──────── Passage for review ────────
Source: The Scientist
Date: 21 Jan 2002

Phenotype Offers New Perception on Cocaine

Researchers say glutamate is more essential to addiction than dopamine

By Tom Hollon

In cocaine research, dopamine and glutamate make a brilliant star and supporting player, respectively. One takes center stage, the anointed crowd-pleaser; the other, though a leading actor in other productions, is so overshadowed that admiration of its performance is relegated to an acquired taste. A quick PubMed search recently disclosed their perceived importance: 3,628 abstracts on cocaine and dopamine, 178 for cocaine and glutamate.

Now, however, perceptions may shift - not that dopamine descends from the firmament, but that glutamate will sparkle as brightly. Recent knockout mouse evidence1 from researchers led by François Conquet, CEO of Addex Pharmaceuticals in Geneva, Switzerland, reveals that glutamate's role in cocaine dependence is even more central than dopamine's.

The case for dopamine's centrality remains airtight. Cocaine binds the dopamine transporter, blocking reuptake of dopamine into presynaptic neurons. Blockade increases dopamine concentration in synapses, an event responsible for cocaine's pleasurable effects and suggested as key to developing drug dependence. But although loss of the transporter and dopamine receptors in knockout mice may alter behavior toward cocaine, always the drug remains addictive. When the dopamine transporter is lost, for instance, mice may still become cocaine dependent through cocaine's ability to bind the serotonin transporter. This is not necessarily surprising, observes Peter Kalivas, of the Medical University of South Carolina in Charleston, who is a leading investigator of the glutamate-cocaine relationship. "The ability of an organism to predict rewarding stimuli in the environment is absolutely critical to survival," says Kalivas, "so there probably is some redundancy."

Contrast this redundancy to what Conquet finds when metabotropic glutamate receptor mGluR5 disappears: Without mGluR5, mice turn up noses and whiskers to cocaine, even though their dopaminergic systems respond to cocaine as usual. "These are the first knockout mice completely unresponsive to this powerfully addictive drug," says Conquet, who engineered the knockout mice when he was at GlaxoSmithKline in Lausanne, Switzerland. From this phenotype emerges a new picture of dopamine and glutamate: Sustaining cocaine-seeking behavior requires both neurotransmitters, while only glutamate is indispensable for cocaine dependence.
──────── Provided information ────────
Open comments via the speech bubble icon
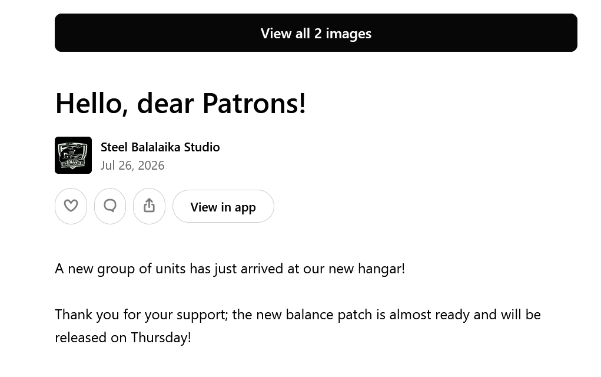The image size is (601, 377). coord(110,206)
────────
──────── Provided information ────────
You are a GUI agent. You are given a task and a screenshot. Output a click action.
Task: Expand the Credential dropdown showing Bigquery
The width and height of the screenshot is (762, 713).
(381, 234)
────────
──────── Provided information ────────
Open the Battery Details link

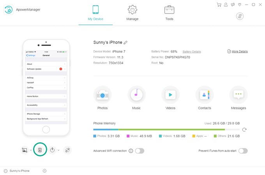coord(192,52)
────────
▶ Exercises
[A] Answer these questions about the article on cocaine and glutamate:
(i) How many PubMed abstracts turned up for cocaine and glutamate?
(ii) What does cocaine bind to block reuptake of dopamine into presynaptic neurons?
(iii) Which receptor, when missing, left mice completely unresponsive to cocaine?
[B] Resume the article on cocaine and glutamate after its final sentence.

▶ Task-by-task answers
[A]
(i) 178
(ii) The dopamine transporter
(iii) The metabotropic glutamate receptor mGluR5

[B]
The Consolation Prize

Glutamate, the main excitatory neurotransmitter, is associated with learning and memory. Its receptors divide into ionotropic and metabotropic forms important to this function. "Learning occurs in part from changes in both ionotropic and metabotropic signals," Kalivas explains. "You adjust both in order to change the way cells communicate." Ionotropic receptors are also called ligandgated ion channels.

Ligand binding opens the channel so ions can pass through the cell membrane. Generally these are ion channels first, receptors second, controlling very quick changes in membrane current. In comparison, metabotropic glutamate receptors bring slower changes; largely they modulate signals from other neurotransmitters, acting through second messenger systems. They belong to the seven-transmembrane, G-protein linked superfamily of receptors. Conquet studies metabotropic receptors mGluR1 and mGluR5, which act through the phospholipase C signaling pathway.

Conquet's discovery of mGluR5's role in cocaine addiction originates in his second-place finish in a race to make mGluR5 knockout mice. Conquet was at the time head of Glaxo's experimental pathology unit, where his job was to make knockout mice deficient in various neuronal receptors. He lost to John Roder, of the Hospital for Sick Children, in Toronto. By showing that mGluR5 mutant mice perform poorly in the Morris water maze test and in fear-related learning, Roder implicated mGluR5 in spatial learning and memory.2 Roder's experiments suggest that mGluR5 is involved in long-term potentiation (LTP) within the hippocampus. Scooped, Conquet had to ask himself if Roder's description of the phenotype was complete. A possibility Roder might have missed, Conquet decided, was how the mice would react to cocaine.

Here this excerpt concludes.